Well her internship director seemed like she really likes Lisa.  She said it was impossible that we were talking about the same person.  She even read me some of Lisa's journal from last week and it seemed like she was learning?!  Well either way, I don't want to deal with her so I'm going to send her over for a meeting that lasts all morning.  Then I'm going to get on her case when her time management skills are off for the day.  Speaking of time management, I'm going to make myself unavailable to her most of the day so when she finishes on time it won't seem like it.  But every so often, I'm going to breeze by on my way to see a patient and ask if she has any questions, to make it seem like I care.  Then while we're going over her first note of the day I'm going to waste her time so it takes longer to move onto the next patient.  I'm going to stop and answer my phone, I'm going to talk to the PAs on the floor, and I'm going to chit chat with the other dietitian when she stops by.  I'm also going to keep reminding her that I need to leave the hospital early everyday for personal reasons.  Oh, and when I do her evaluation I'm going to give her bad marks on the section for professional behavior for crying, even though I was the reason.
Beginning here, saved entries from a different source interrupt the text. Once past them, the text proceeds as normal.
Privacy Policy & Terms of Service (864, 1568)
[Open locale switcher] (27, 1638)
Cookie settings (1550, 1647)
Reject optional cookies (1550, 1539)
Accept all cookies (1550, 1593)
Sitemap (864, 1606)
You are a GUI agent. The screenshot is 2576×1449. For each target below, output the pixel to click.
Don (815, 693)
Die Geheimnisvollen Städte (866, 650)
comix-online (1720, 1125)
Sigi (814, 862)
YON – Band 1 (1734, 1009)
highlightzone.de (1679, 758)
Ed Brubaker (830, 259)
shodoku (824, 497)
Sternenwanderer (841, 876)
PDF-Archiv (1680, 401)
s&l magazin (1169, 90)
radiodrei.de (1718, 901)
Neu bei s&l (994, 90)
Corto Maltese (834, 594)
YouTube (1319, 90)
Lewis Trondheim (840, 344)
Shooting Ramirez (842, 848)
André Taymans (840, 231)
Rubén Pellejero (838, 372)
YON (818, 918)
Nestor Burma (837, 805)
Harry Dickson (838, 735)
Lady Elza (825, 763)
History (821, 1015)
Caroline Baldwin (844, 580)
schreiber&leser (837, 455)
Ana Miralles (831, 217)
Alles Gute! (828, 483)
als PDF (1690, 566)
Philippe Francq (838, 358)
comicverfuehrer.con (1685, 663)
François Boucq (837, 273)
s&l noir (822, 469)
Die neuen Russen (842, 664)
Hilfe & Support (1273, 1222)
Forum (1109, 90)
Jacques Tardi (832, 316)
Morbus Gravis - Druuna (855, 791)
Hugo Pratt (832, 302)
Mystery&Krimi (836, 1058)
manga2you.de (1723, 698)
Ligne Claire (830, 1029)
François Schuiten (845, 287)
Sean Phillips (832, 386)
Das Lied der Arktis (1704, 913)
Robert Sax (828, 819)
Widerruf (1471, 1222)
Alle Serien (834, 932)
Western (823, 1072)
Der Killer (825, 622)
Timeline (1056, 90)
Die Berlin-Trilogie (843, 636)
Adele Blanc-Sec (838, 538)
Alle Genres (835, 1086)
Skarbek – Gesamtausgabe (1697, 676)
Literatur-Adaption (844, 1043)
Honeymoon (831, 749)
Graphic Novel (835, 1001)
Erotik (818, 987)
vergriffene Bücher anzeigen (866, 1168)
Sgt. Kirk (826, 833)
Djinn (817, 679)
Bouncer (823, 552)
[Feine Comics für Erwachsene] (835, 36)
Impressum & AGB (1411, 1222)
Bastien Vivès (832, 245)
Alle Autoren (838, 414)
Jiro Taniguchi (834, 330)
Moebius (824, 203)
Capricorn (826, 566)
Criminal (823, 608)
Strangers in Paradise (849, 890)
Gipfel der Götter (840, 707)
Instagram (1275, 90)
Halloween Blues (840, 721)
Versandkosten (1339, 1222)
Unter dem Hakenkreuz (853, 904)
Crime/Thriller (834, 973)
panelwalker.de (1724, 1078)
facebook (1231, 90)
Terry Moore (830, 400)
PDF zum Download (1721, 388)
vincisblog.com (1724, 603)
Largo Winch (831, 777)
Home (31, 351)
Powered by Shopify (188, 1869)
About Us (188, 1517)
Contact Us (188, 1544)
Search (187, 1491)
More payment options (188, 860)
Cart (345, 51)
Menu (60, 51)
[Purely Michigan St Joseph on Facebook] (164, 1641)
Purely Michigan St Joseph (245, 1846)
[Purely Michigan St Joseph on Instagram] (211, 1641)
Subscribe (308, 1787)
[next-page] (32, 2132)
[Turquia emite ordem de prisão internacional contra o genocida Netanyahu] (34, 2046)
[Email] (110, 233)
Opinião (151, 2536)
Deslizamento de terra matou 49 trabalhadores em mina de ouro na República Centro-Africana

Phew! I needed that. Now that portrayal may seem a little harsh, but like I said... my blog!  My opinion doesn't have to be your opinion. And while, maybe her train of thought was different, each of the specific examples in there actually happened.  So to go back to being politically correct, I do agree that some issues probably could have been handled better.  I could have stopped her and asked more about the questions I had.  I could have spoken up more earlier when I was unsure where everything in the chart went.  I could have had thicker skin when she was coming down on me. It was like a daily occurrence though.. I think she just liked bullying me.  And I felt like I need to sit there and take it since I was her intern and she does know more about the field than I do.  Don't get me wrong, I did learn a lot from her and from working with her patients.  And I'm sure she thought she was just making me a better dietitian. And I'm sure one day I will realize something extraordinary about her or myself or something, but right now all I can do is try to move on from it.  We need challenge in life to keep it from becoming to boring.  Everyone runs into obstacles on their way to their dreams.  People are always going to get in the way.  They are going to tell you that you aren't good enough, strong enough, bright enough, ____ enough to do, whatever it is that you want to do.  The only thing we can do is, learn from it, write bitchy blog posts about it, and move on.